Charlie and Marie Lupton Baseball Stadium and Williams-Reilly Field is a baseball stadium located on the campus of Texas Christian University (TCU) in Fort Worth, Texas. It has been the home field of the TCU Horned Frogs baseball team since its opening on February 2, 2003.

History
Lupton Stadium, the home of TCU Horned Frogs baseball, opened in 2003 and replaced the TCU Diamond, the Horned Frogs' home from 1962 to 2002. The TCU Diamond was adjacent to Amon G. Carter Stadium and Schollmaier Arena, where the Sam Baugh Indoor Practice Facility is now located.

The playing surface features the latest technology in field maintenance, including a Bermuda TIFF 419 surface. The dugouts are heated with Major League Baseball-style bat and helmet racks while a spacious home-and-visitor bullpen areas are located outside the field of play. The original $7 million stadium is a two-tiered complex with three suites, offices, two radio booths, press box, ticket office, home and visiting team locker rooms, and general player and fan facilities.

2009–10 Seating Expansion
In 2010, a $1 million project expanded upper-deck seating to bring the total capacity to 9,000 and added an auxiliary scoreboard along the first base line. Later, partially shaded party patios were constructed in the right field corner; these patios can be reserved by fans who may bring in food and beverages, including beer and wine, to the patios.

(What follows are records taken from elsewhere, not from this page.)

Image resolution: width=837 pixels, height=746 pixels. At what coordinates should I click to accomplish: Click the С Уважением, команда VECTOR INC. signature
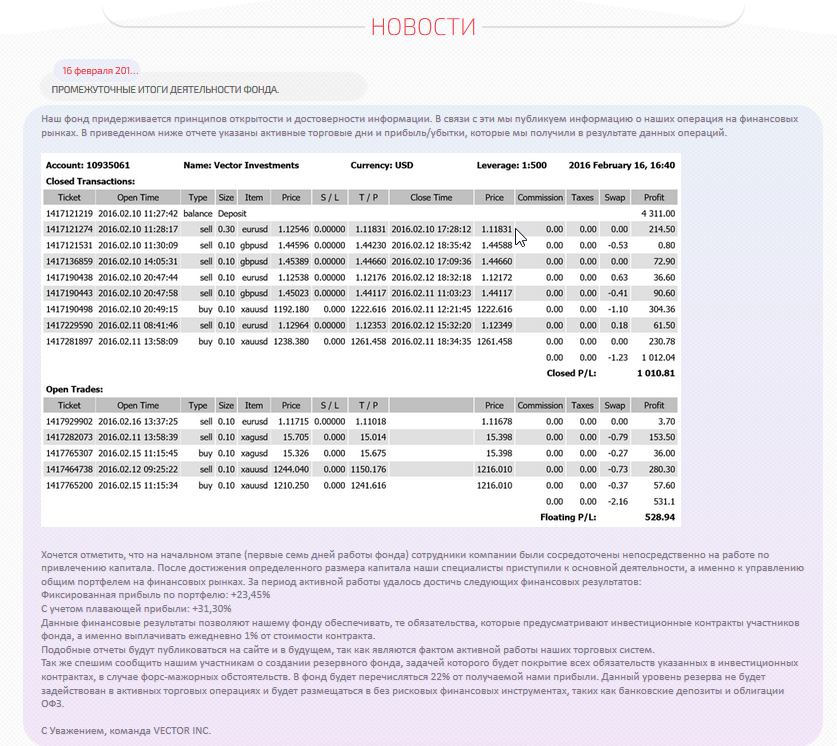(126, 731)
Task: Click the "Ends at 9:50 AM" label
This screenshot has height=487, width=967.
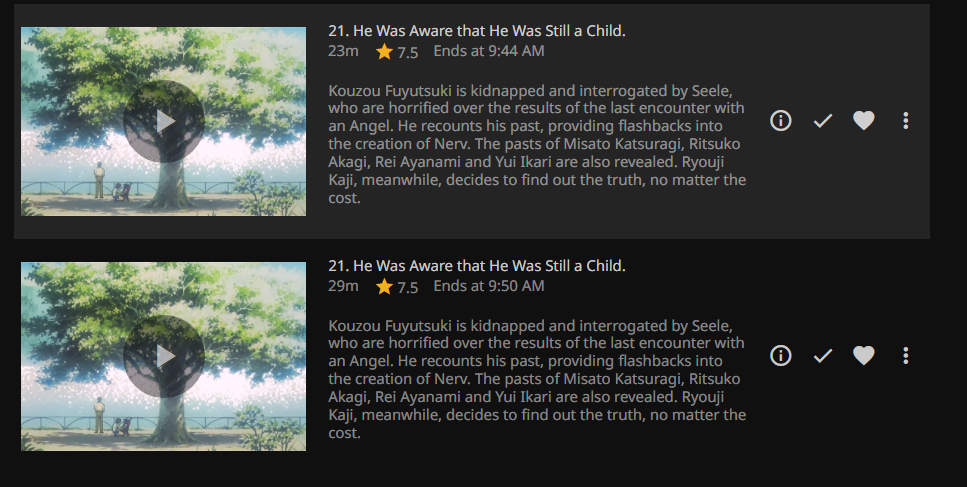Action: point(489,286)
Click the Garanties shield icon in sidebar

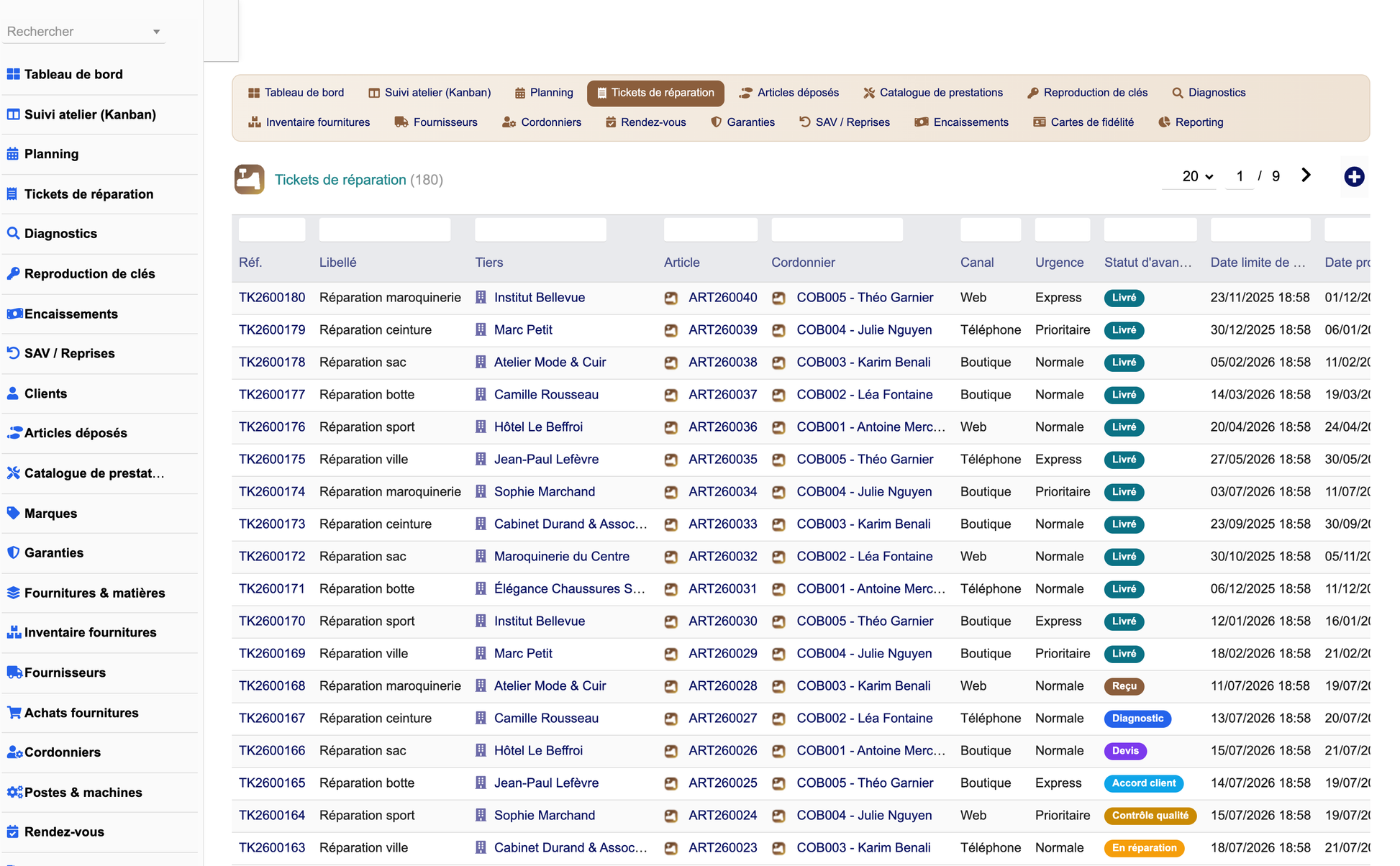(13, 552)
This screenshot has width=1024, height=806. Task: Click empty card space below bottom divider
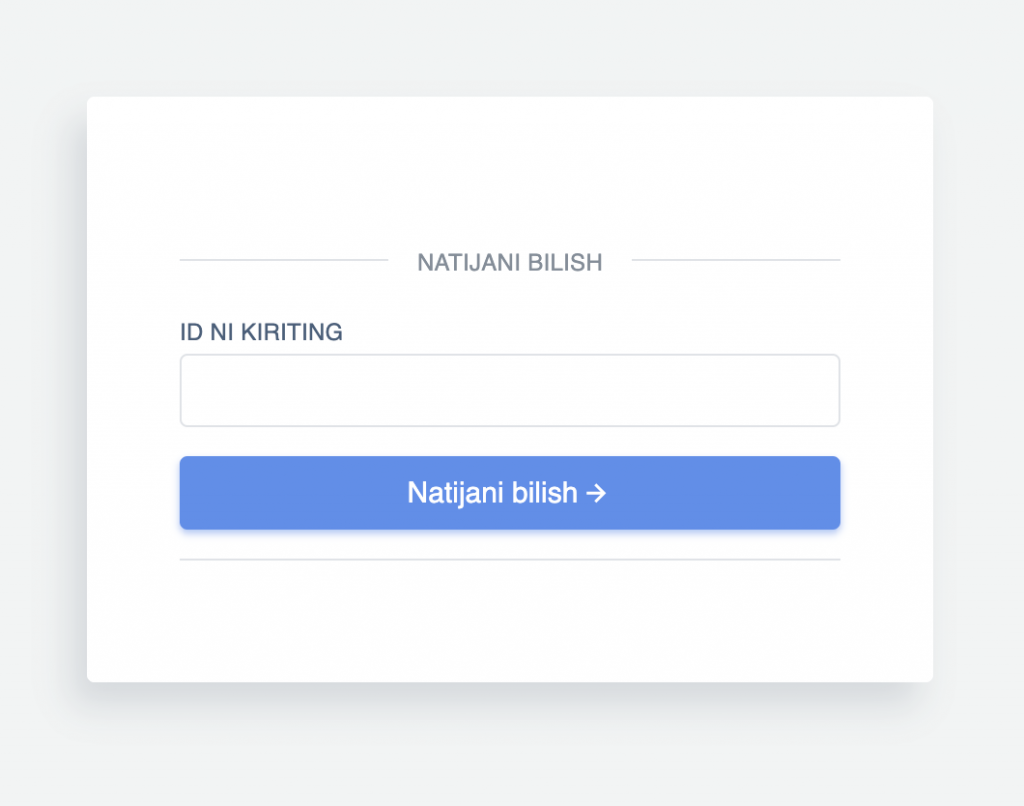tap(510, 621)
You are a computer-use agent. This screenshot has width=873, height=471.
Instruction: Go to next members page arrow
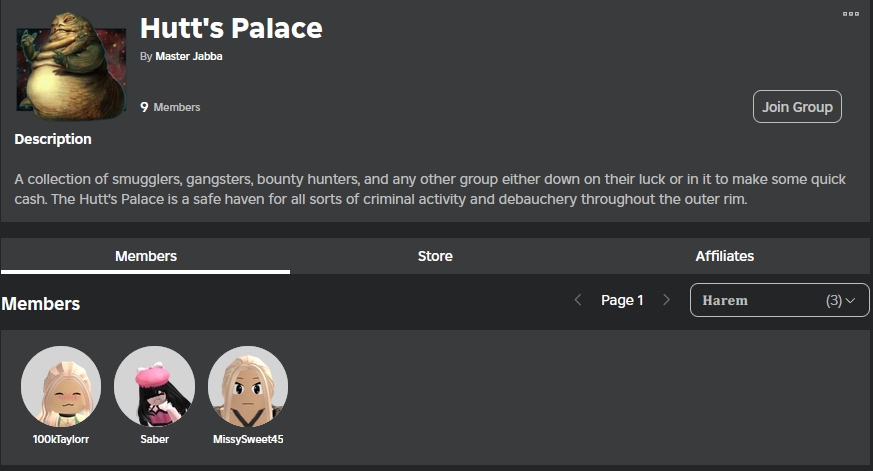666,300
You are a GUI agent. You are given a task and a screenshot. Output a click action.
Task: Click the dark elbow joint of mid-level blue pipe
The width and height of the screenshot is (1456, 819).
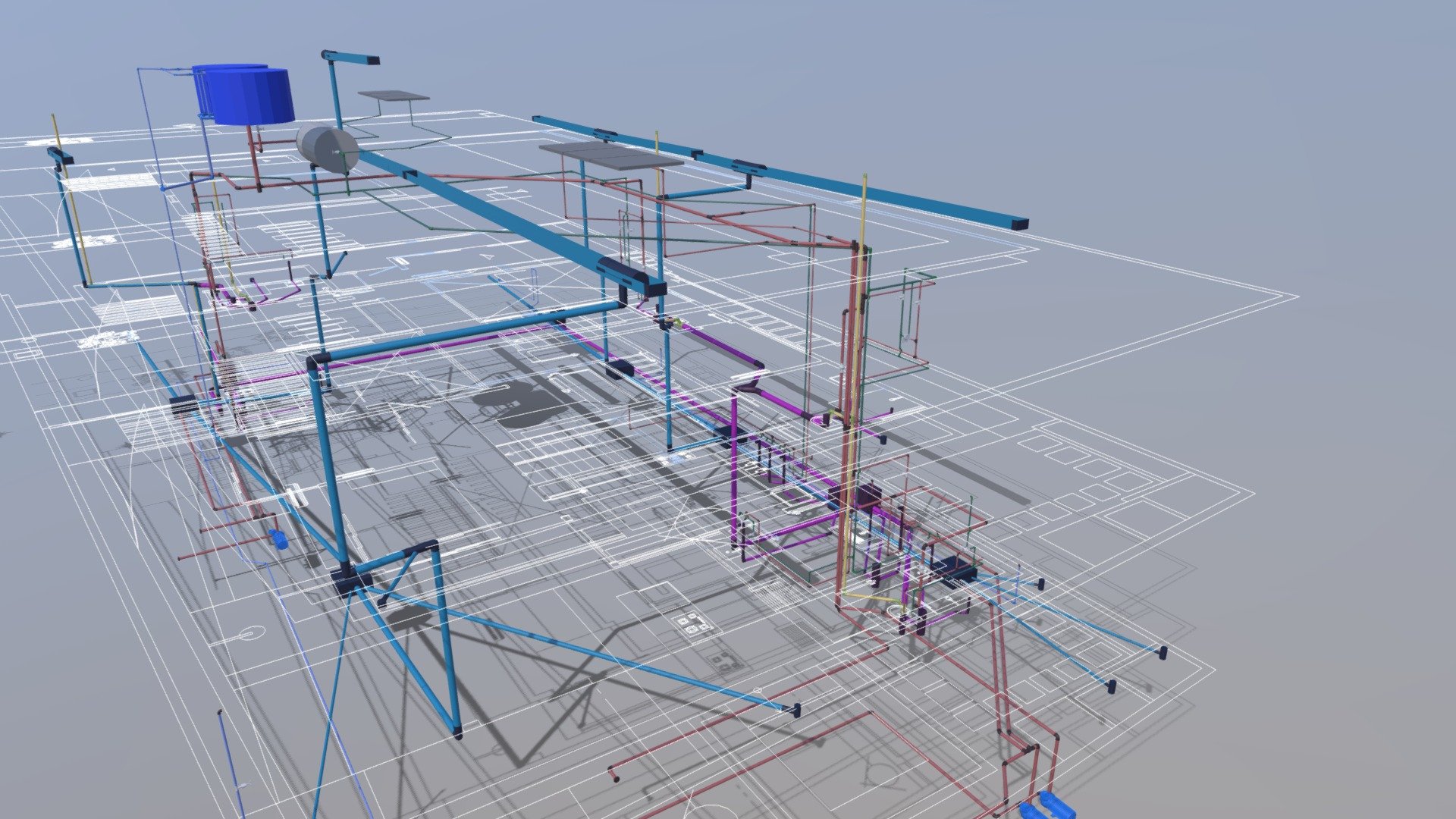click(315, 360)
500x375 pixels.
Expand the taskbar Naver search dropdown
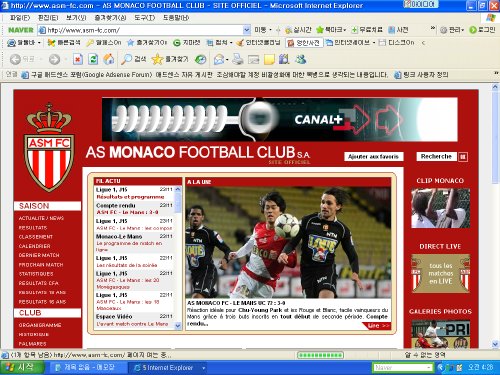[x=428, y=367]
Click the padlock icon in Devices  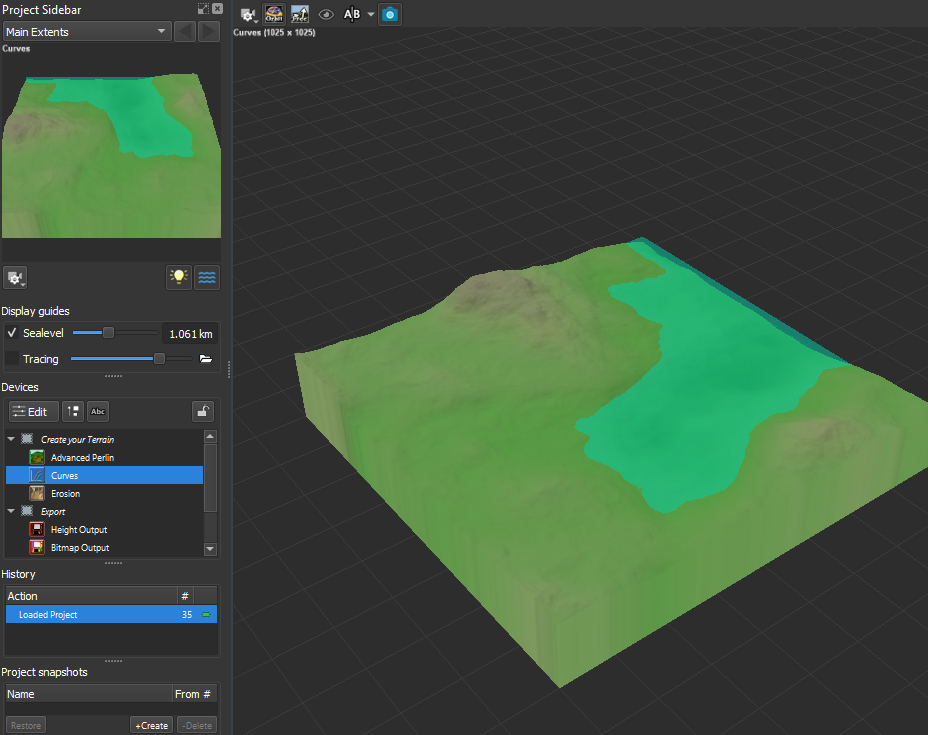(203, 411)
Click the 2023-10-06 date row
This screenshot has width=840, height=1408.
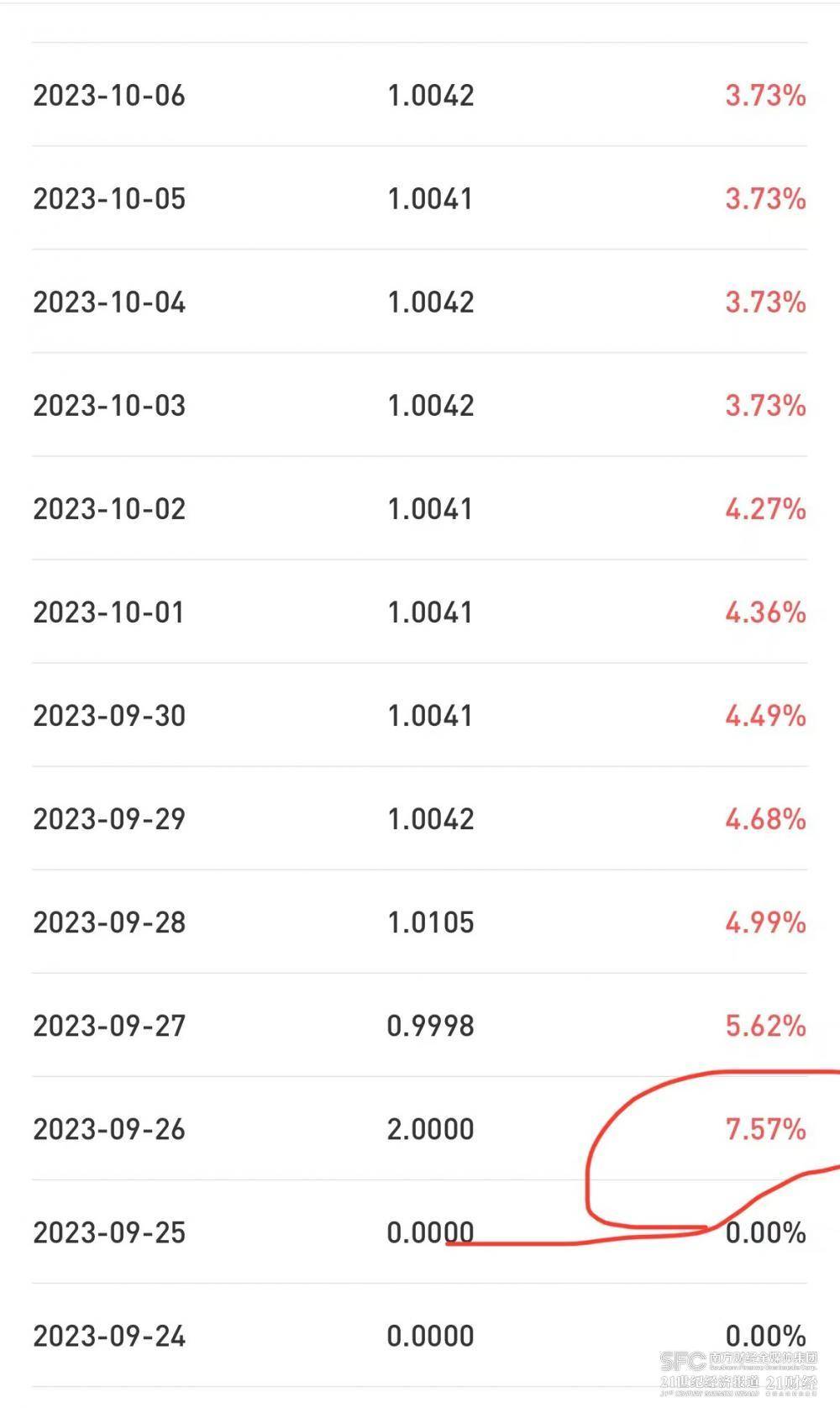point(109,96)
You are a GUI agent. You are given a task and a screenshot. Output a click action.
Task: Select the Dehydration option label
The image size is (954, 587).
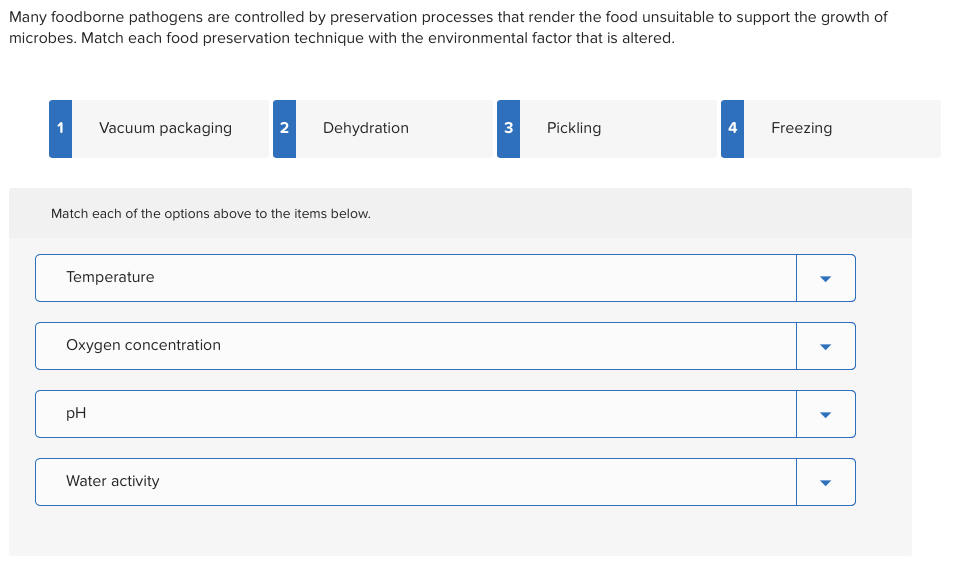(366, 128)
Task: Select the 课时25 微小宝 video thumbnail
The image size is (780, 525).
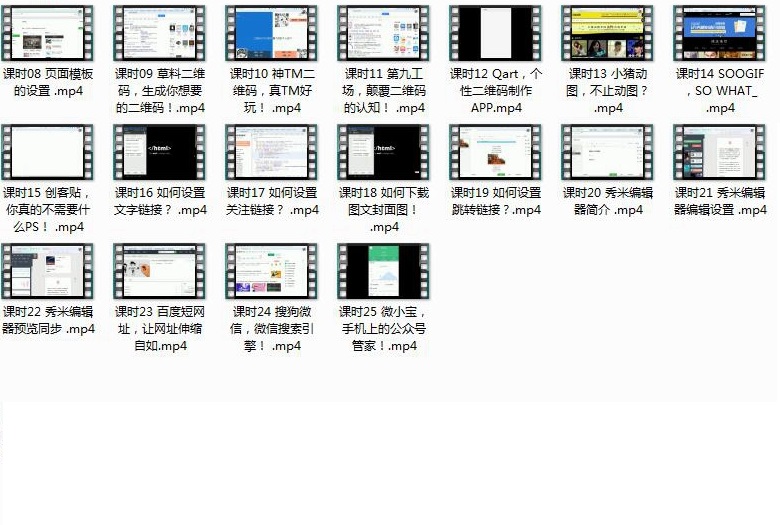Action: [x=383, y=272]
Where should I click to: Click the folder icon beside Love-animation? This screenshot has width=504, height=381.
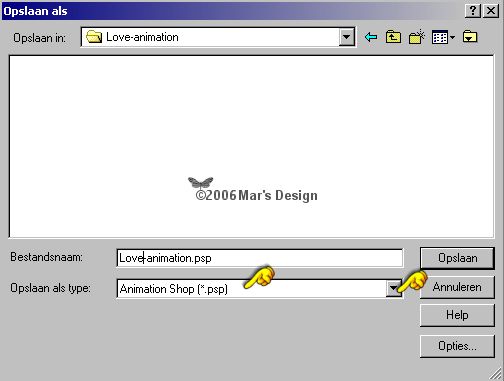pos(94,37)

2014–15 Player Development Center Addition
Additions and renovations in 2014 and 2015 totaled $2.5 million and added the G. Malcolm Louden Player Development Center for Baseball, a 9,000 square-foot indoor/outdoor practice facility. The renovation added indoor batting cages and a field turf outdoor practice space, and moved the home bullpen to beyond the left-center field fence.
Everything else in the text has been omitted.